Application of hydropedology to predictive mapping of wetland soils in the Canadian Prairie Pothole Region

Abstract

Digital soil mapping of wetland soils has met with limited success in part because terrain attributes based on hillslope hydrology are inappropriate for predicting the pedological consequences of wetland hydrology. Our objective is to synthesize recent developments in the hydrology and hydrochemistry of wetlands in the northern Prairie Pothole Region (PPR) and apply this enhanced understanding to the predictive mapping of wetland soils. The landscape-scale distribution of freshwater vs. brackish/saline soils is controlled by salt transport by episodic surface fill-and-spill events and (more rarely) by groundwater–surface interactions.
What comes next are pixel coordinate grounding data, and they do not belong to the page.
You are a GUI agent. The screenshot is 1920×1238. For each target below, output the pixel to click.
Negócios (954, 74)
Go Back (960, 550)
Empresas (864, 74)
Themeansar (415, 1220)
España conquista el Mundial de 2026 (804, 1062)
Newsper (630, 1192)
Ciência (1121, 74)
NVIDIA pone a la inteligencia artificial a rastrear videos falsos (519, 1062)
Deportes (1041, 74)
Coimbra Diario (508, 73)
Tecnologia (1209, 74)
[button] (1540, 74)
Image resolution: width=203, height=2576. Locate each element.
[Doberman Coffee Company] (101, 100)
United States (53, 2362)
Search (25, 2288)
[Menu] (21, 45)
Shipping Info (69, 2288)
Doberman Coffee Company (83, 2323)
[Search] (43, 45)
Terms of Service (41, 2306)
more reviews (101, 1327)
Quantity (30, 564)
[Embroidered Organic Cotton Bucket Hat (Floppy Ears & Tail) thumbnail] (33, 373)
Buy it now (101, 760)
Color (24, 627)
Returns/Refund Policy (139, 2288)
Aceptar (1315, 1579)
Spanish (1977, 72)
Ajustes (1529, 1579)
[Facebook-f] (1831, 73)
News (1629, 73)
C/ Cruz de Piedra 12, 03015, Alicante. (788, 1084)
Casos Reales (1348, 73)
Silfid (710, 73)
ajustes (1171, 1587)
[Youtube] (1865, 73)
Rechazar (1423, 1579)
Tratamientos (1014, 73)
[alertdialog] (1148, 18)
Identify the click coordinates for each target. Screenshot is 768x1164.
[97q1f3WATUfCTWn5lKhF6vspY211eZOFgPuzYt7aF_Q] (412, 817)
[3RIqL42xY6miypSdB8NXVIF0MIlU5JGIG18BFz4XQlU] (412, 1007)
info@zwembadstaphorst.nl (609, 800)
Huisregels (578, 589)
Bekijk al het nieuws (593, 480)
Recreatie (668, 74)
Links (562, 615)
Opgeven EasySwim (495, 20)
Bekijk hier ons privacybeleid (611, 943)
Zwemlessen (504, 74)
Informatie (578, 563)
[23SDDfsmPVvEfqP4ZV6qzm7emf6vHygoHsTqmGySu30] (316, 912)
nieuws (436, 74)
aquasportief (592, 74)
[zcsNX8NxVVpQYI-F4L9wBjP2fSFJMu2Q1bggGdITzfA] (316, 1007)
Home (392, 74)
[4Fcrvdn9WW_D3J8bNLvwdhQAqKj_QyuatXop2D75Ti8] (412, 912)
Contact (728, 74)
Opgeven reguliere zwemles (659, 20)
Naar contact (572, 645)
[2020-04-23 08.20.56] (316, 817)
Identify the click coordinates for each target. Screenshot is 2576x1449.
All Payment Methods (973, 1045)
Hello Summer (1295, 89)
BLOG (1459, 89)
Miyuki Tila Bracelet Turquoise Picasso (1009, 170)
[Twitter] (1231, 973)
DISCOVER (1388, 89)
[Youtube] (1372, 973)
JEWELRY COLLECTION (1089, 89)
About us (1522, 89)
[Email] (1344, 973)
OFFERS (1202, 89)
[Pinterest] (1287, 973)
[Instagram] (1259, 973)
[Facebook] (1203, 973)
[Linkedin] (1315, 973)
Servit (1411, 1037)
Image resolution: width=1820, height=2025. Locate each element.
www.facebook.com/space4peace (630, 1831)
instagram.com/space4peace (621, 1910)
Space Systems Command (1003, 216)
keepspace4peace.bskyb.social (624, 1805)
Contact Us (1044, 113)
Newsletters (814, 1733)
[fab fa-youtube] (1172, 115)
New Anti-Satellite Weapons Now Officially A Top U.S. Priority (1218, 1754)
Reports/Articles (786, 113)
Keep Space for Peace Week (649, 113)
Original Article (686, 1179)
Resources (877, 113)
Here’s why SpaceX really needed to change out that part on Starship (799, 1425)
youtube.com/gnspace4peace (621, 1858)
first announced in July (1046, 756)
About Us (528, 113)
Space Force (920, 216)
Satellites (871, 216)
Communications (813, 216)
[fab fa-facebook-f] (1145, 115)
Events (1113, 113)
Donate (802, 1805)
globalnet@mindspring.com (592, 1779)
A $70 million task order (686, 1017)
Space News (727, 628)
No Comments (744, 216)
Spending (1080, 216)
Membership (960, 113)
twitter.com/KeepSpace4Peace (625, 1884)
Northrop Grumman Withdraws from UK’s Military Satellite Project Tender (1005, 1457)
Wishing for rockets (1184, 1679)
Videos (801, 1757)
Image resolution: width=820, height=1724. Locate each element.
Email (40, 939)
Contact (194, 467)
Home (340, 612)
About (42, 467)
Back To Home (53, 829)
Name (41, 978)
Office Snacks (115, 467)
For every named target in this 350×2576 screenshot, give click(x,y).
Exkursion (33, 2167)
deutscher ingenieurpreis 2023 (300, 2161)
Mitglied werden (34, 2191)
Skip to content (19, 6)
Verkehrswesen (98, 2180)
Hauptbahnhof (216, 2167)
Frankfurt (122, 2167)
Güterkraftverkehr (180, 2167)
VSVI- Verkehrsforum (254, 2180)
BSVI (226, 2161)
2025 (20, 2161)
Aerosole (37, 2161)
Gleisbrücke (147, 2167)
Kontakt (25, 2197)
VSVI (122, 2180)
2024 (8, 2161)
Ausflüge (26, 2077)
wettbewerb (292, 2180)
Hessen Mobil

Both sets of hydrological processes lead to ponds in lower-elevation spillways having more saline conditions. At nine freshwater ponds studied at three study areas (Swift Current, St. Denis, and Melfort, Saskatchewan) the elevation threshold between wetland-recharge (i.e., gleyed soils with deep (2- to 5-m) zones of carbonate depletion) and wetland-discharge (i.e., carbonated soils with no B horizon formation) soils corresponds to the maximum water level recorded at the nine ponds over approximately 40years of water level measurements. The band of discharge soils surrounding the wetland extends for approximately 1m elevation above of this water level elevation. The spatial distribution of wetland-recharge and wetland-discharge soils in freshwater ponds provides an enduring record of pond hydrological conditions and can be readily adapted to predictive soil mapping in this region.